Grupa Azoty, do której należą Polimery, chce zrestrukturyzować spółkę, tak aby mogła ona prawidłowo działać.
- Celem postępowania jest uporządkowanie kwestii zadłużenia spółki projektowej i wypracowanie porozumienia - mówi Andrzej Skolmowski, prezes Grupy Azoty.
Grupa Azoty Polyolefins zarządza instalacjami wchodzącymi w skład Polimerów Police. Główna inwestycja wraz z pobocznymi pochłonęła tam ponad siedem miliardów złotych.
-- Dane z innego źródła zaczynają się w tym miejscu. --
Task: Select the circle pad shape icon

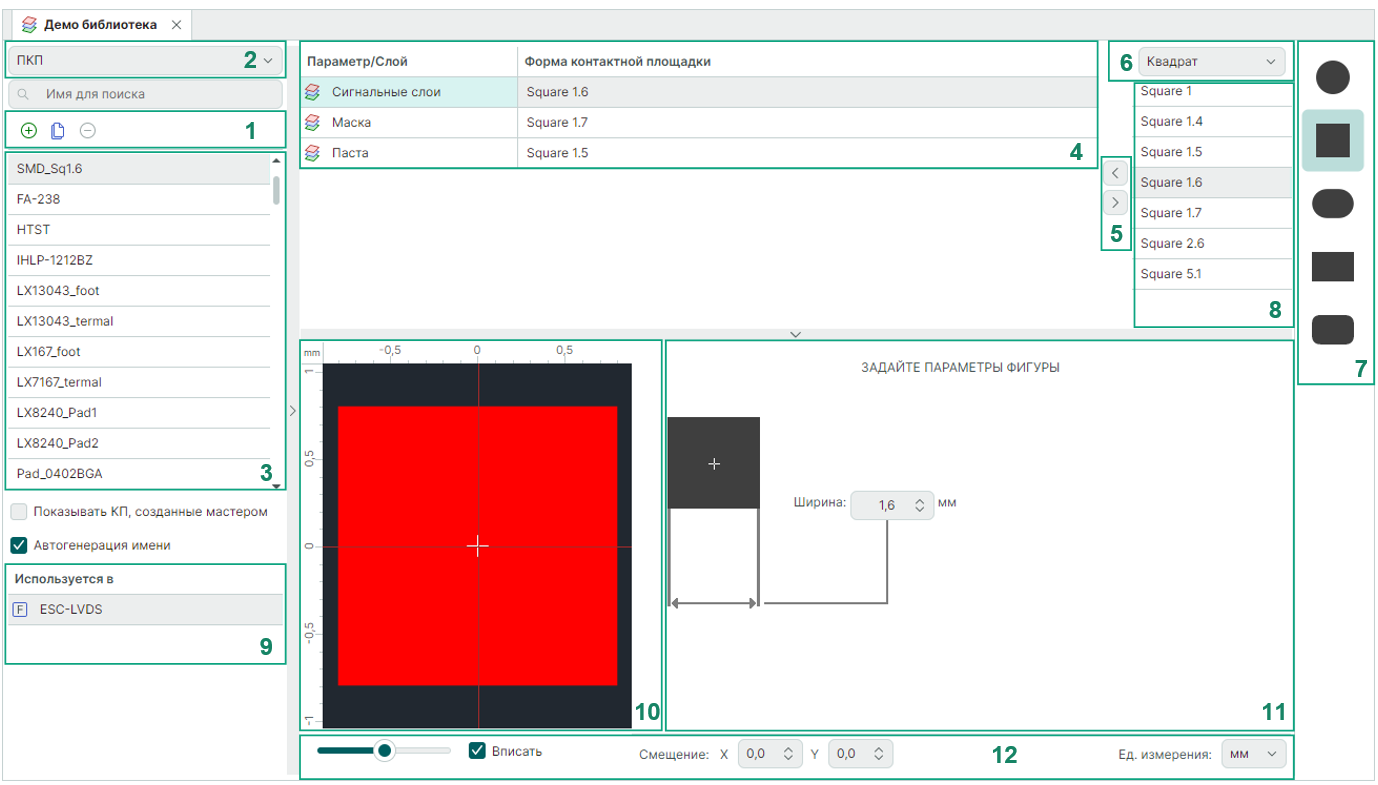Action: 1332,77
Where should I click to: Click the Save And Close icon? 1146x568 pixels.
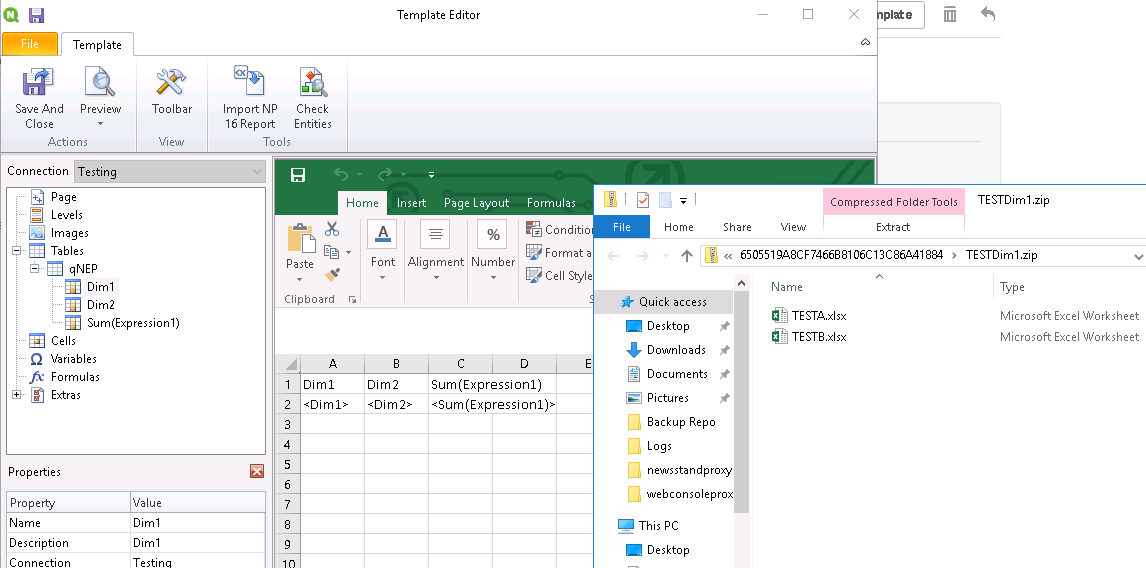click(x=39, y=82)
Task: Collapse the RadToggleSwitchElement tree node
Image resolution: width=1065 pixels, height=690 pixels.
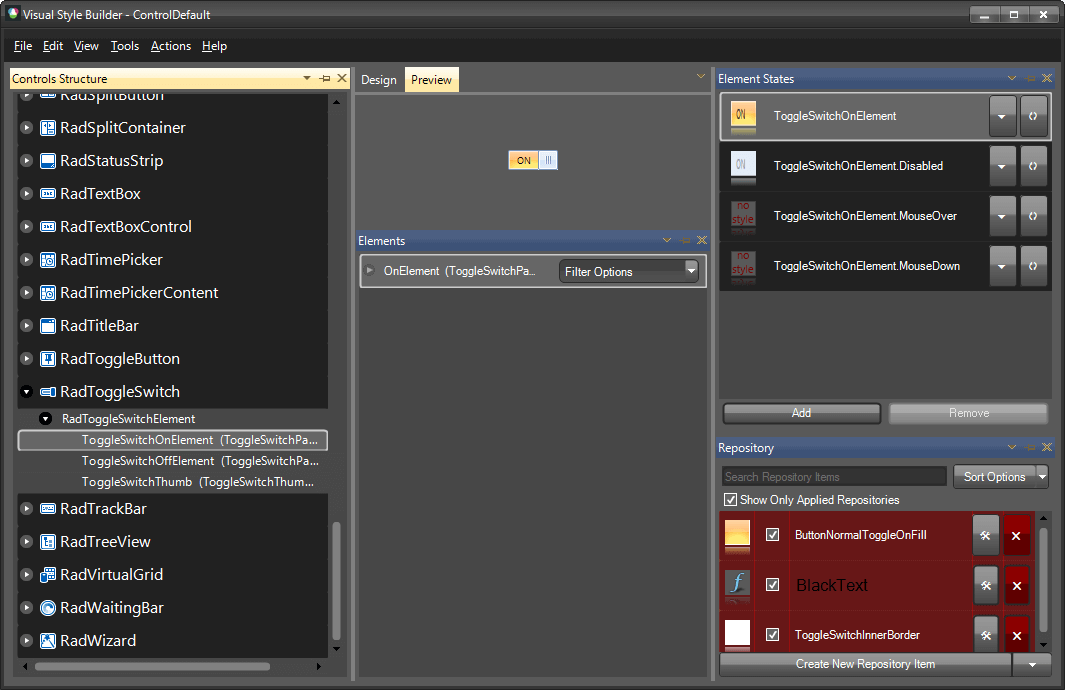Action: (45, 418)
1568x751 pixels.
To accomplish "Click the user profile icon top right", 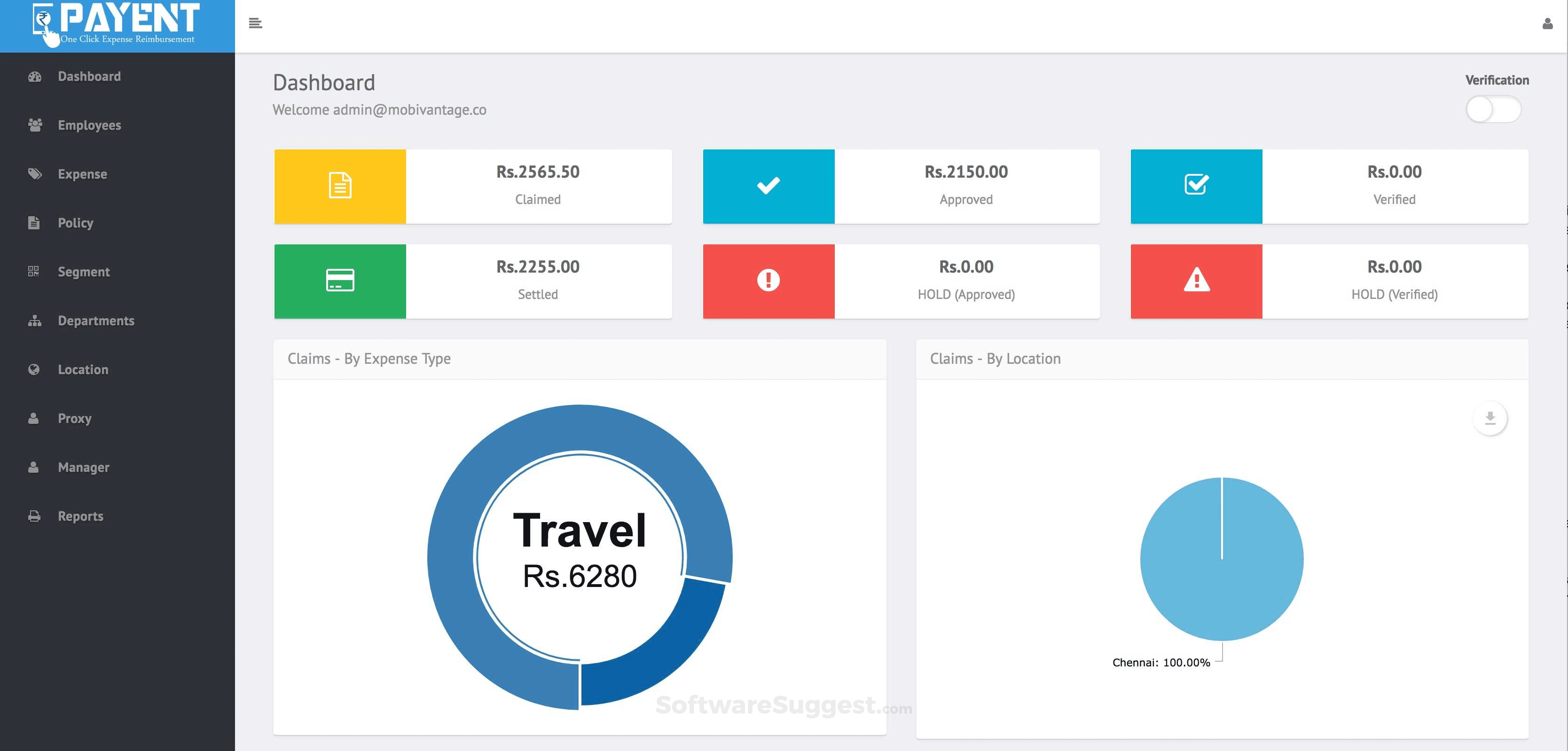I will [x=1547, y=23].
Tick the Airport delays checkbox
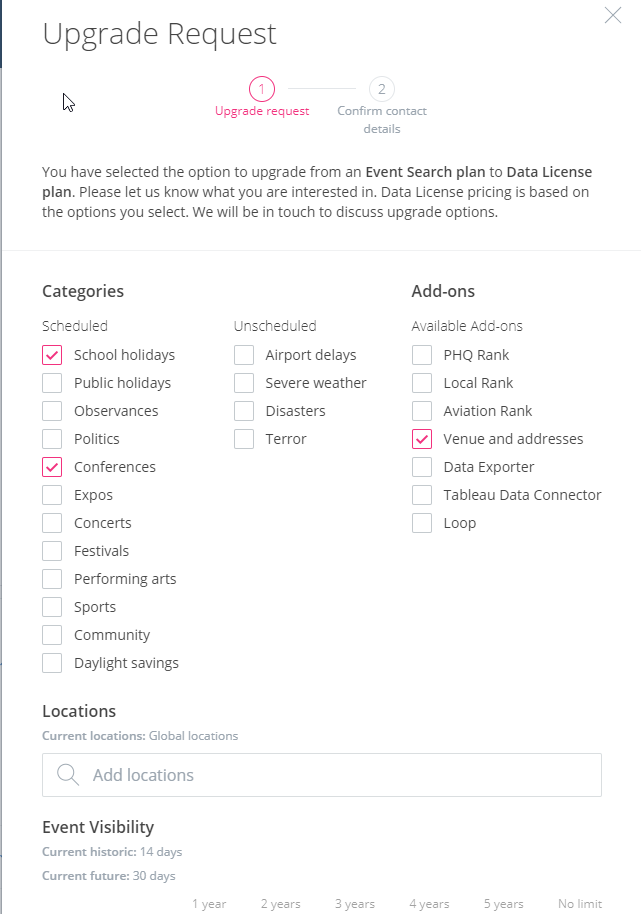Screen dimensions: 641x914 pos(244,355)
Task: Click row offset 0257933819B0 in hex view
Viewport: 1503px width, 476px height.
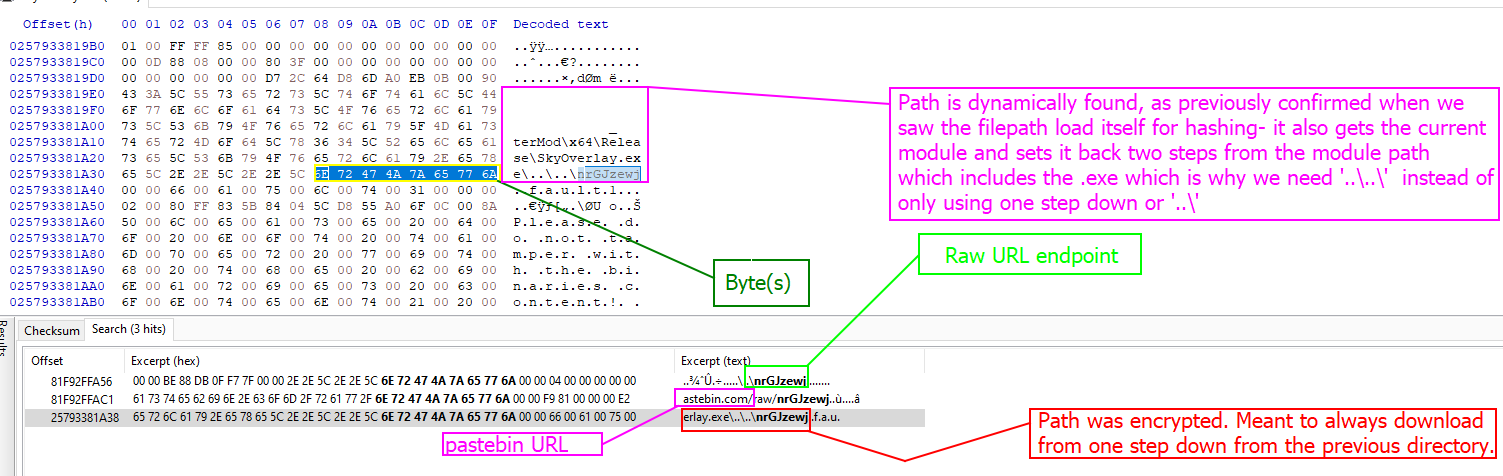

Jednak faktycznie nie została ukończona, a teraz wynikające z niej zobowiązania obciążają całą Grupę Azoty i pochłaniają jej zasoby.
Projekt budowy Polimery Police de facto wciąż nie został ukończony, a pojawiające się awarie instalacji spowodowały wstrzymanie produkcji a w konsekwencji także sprzedaży produktów stanowiących główne źródło przychodów firmy.
Ponadto usunięcie skutków wspomnianych awarii oraz dokończenie i uruchomienie instalacji wymagają dodatkowych środków finansowych, których Polimery nie są w stanie zapewnić ze względu na swoją obecną sytuację finansową. [...]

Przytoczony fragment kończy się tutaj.